Психологические технологии находятся в довольно сложных и неоднозначных отношениях с другими видами психологического знания, иногда доходящих до отсутствия всяких отношений, и их уместнее считать операционализацией более фундаментальных видов психологического знания лишь с достаточной долей условности. Большинство из них строится в рамках общих психологических «идеологий», разделяя основополагающие принципы последних. Поэтому различают психоаналитически ориентированную терапию, бихевиоральную терапию, гештальттерапию и др. Однако соответствующие системы технологий строятся путем операционализации не только лежащих в их основе общих систем психологического знания, но и личного опыта психотерапевтов, здравого смысла и многого другого.
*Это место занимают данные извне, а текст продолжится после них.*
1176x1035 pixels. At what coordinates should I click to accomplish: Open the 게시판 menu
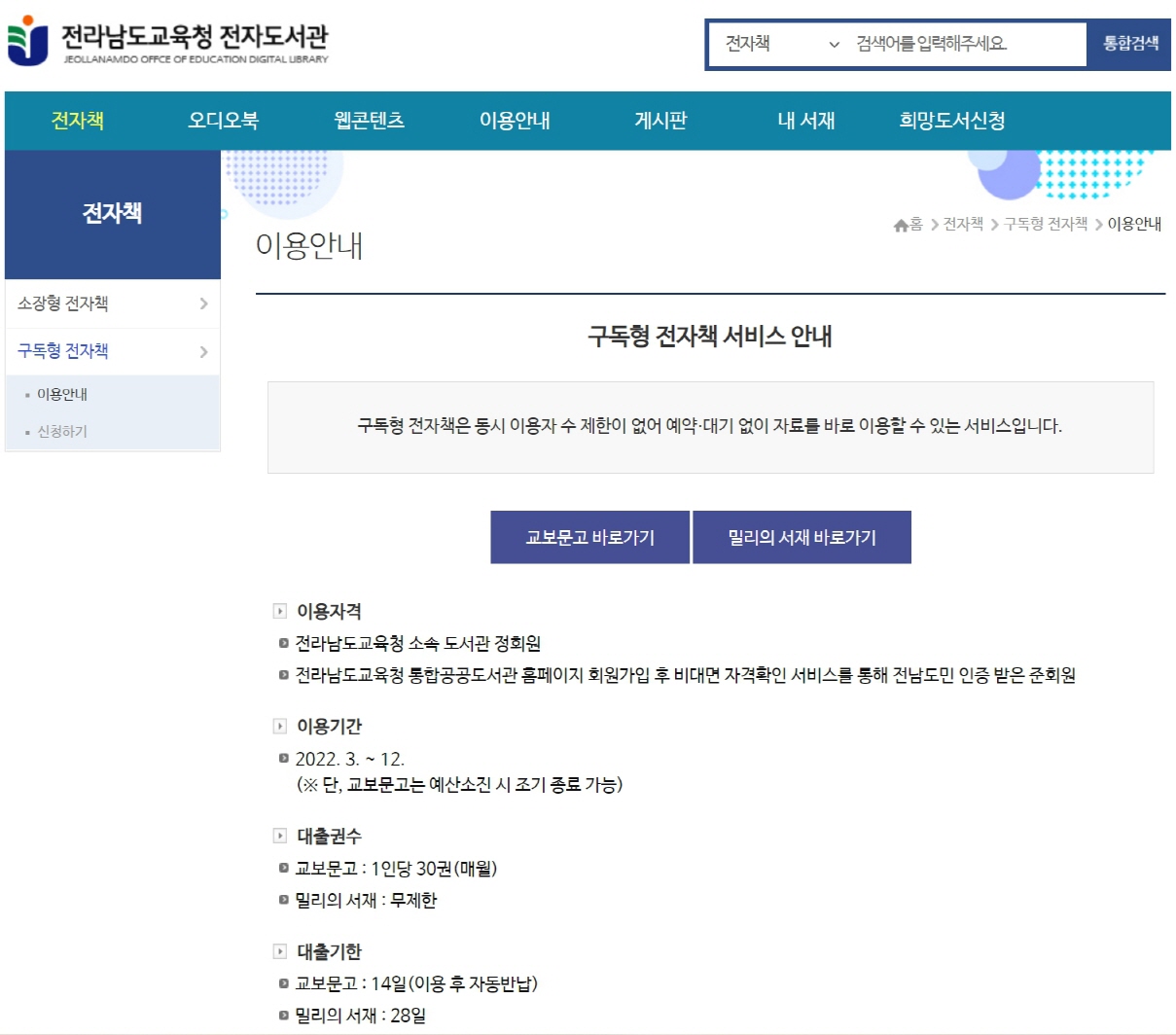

Отношения же психологических технологий с базовыми системами психологического знания весьма релятивны, что дает основания констатировать раскол или «схизис» между исследовательской и практической психологией (Василюк, 2003), хотя в нынешних условиях, когда большинство отечественных «академических» психологов вынуждено подрабатывать в качестве практиков, глубину этого «схизиса» не следует и переоценивать. Происходит его если не когнитивное, то, по крайней мере, социальное преодоление, поскольку одни и те же люди занимаются и наукой, и практикой, в результате чего ярко описанная Ф. Е. Василюком «диссоциированность» (там же) психологического сообщества постепенно отходит в прошлое.

В плане накопления знания, заимствованного у смежных наук, психология не является сколь-либо уникальной дисциплиной. В состав любого дисциплинарного знания входит знание, позаимствованное данной наукой у других научных дисциплин, причем, как правило, менее развитые науки заимствуют знание у более развитых, и чем моложе дисциплина, тем больше в составе накопленного ею знания удельный вес знания «заимствованного».

Естественно, любая наука заимствует знание в основном у смежных дисциплин, изучающих схожие объекты. Соответственно, «заимствованное» знание психологии – это преимущественно знание, позаимствованное ею у философии, социологии, биологии, педагогики, а также у «науки наук», а точнее, у «универсального языка» всех наук – у математики. В этом легко убедиться на примере структуры психологического образования. Любой курс по истории психологии имеет в своем составе объемную философскую часть: история психологических идей обычно отмеряется от Платона и Аристотеля, проходит через философские системы Сенеки, Лукреция Кара, Б. Спинозы и др. Социально-психологические курсы охватывают социологические системы О. Конта, Ч. Спенсера и других социальных мыслителей, причем, по общему признанию, этого недостаточно: концепции М. Вебера, П. Сорокина и прочих социологов тоже давно пора включить в систему психологического образования. Целый ряд разделов психологии, таких как психофизиология и нейропсихология, широко используют биологическое знание, считая его «своим». Описанные выше корреляции опираются на математическое знание о том, как их измерять. На стыке психологии и математики возникла математическая психология, на стыке психологии и социологии – социальная психология, на стыке психологии и педагогики – психология педагогическая. Список подобных примеров можно долго продолжать, в чем, разумеется, нет нужды.